In 1187 CE, An-Nasir Salah ad-Din Yusuf ibn Ayyub, known as Saladin, through siege craft and diplomacy, retook Jerusalem from European forces of the second Crusade, prompting the remaining French and English armies to retrench at Tyre, Antioch, and Tripoli.  In response, the kings of Germany, France, and England – King Richard the Lionheart – raised new armies and marched on Acre, north of Jerusalem, laying siege and massacring thousands of captives in 1191.  Having pushed Saladin and his forces back to Jerusalem, King Richard, in the spring/summer of 1192, and by this time the sole commander of Crusader forces in the region, “marched his troops to within twelve miles [of the city] only to withdraw each time, arguing he had insufficient men to take or keep the city.” At a stalemate, Saladin negotiated the Treaty of Jaffa, partitioning Jerusalem as a gesture to religious tolerance, and without handing over rule to the European kings. 

As depicted in The Crusades, the siege of Acre and the parlay with Saladin are replete with lavish costumes, elaborate sets, and huge casts that are hallmarks of DeMille’s filmography.  Henry Wilcoxin and Ian Keith portray just rulers disastrously at odds over impassable matters of faith.  Loretta Young is bold and beautiful in the latest fashion of her era, artfully playing a fictionalized Berengaria, Princess of Navarre, the wife of King Richard I.  Interspersed between these two overarching thematic elements of the film, are other, even more fictionalized accounts of events that marked King Richard’s assault on the Holy Land.  These include the anachronistic addition of Peter the Hermit, who was a catalyst in the first Crusade of the 11th century, refashioned in The Crusades as a similar priest-like figure antagonizing the masses to take up arms in the Holy Land, as well as the fabricated capture of and infatuation with Beringia by Saladin, himself.  Another hallmark of the film is long processions of the Crusaders, priests, and commoners that made up the bulk of armies heading overseas from Europe, overdubbed with Christian hymn-like choirs singing of the righteousness of their cause in the Holy Land.

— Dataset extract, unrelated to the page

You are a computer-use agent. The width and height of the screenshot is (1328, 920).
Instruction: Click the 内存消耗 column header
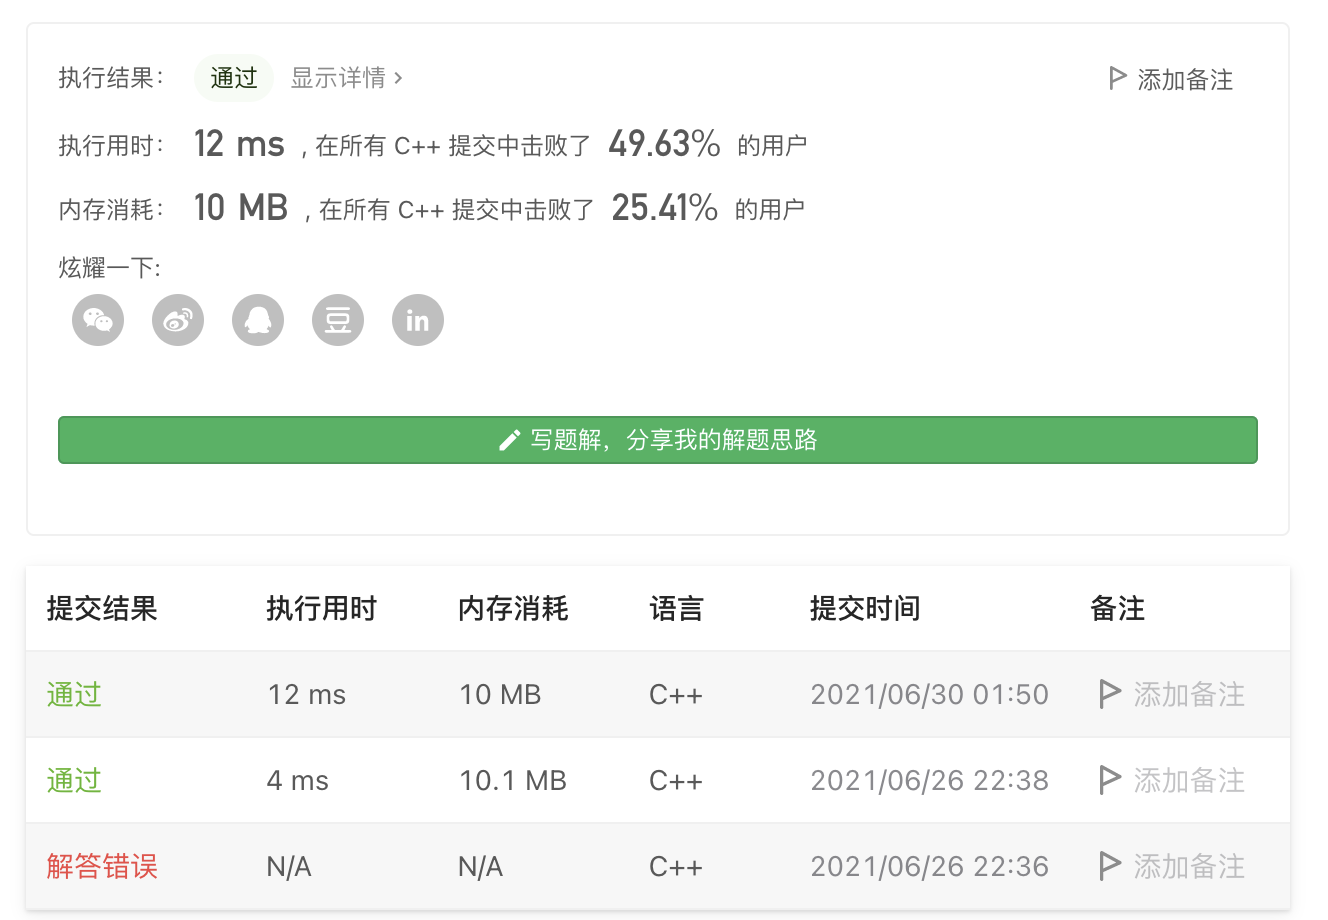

These facile historical inaccuracies mask the more complex issues of leveraging stereotypes.   Even after a mediocre reception to the film, DeMille noted in his biography that, “thanks to our treatment of the subject and the wonderfully sensitive performance of Ian Keith as Saladin, The Crusades has been one of my most popular pictures in the Middle East.” Critics agreed.  Writing for the New York Times one wrote, “DeMille hopes to do rightly by Saladin.  The day for looking down on Saracens, or Turks, is over.  Saladin always kept his word, and unlike Richard, did not fall out with his allies.  The Saracens, despite their worship, were a civilizing influence.” At the end of the film, after Saladin and Richard have met to negotiate terms of peace, Richard is portrayed standing atop a hill facing Jerusalem, some miles below, as Christian pilgrims pour into the city gates to, ostensibly, live side-by-side with new Muslim neighbors.  In fact, Richard never saw Jerusalem, and Saladin had ushered in an era of truces and peace that would change the focus and veracity of future Crusades.  In these ways DeMille and modern historians have both helped to cast a light on the complex narrative that marks these medieval wars.


Bibliography

Benshoff, Harry M.; Griffin, Sean. America on Film: Representing Race, Class, Gender, and Sexuality at the Movies. Chichester. Wiley. 2011.


Birchard, Robert S. Cecil B. DeMille's Hollywood. Lexington, United States. The University Press of Kentucky. 2009.


Idwal J. "Richard and Saladin and Cecile B. DeMille." New York Times (1923-Current file). New York, New York. 1934.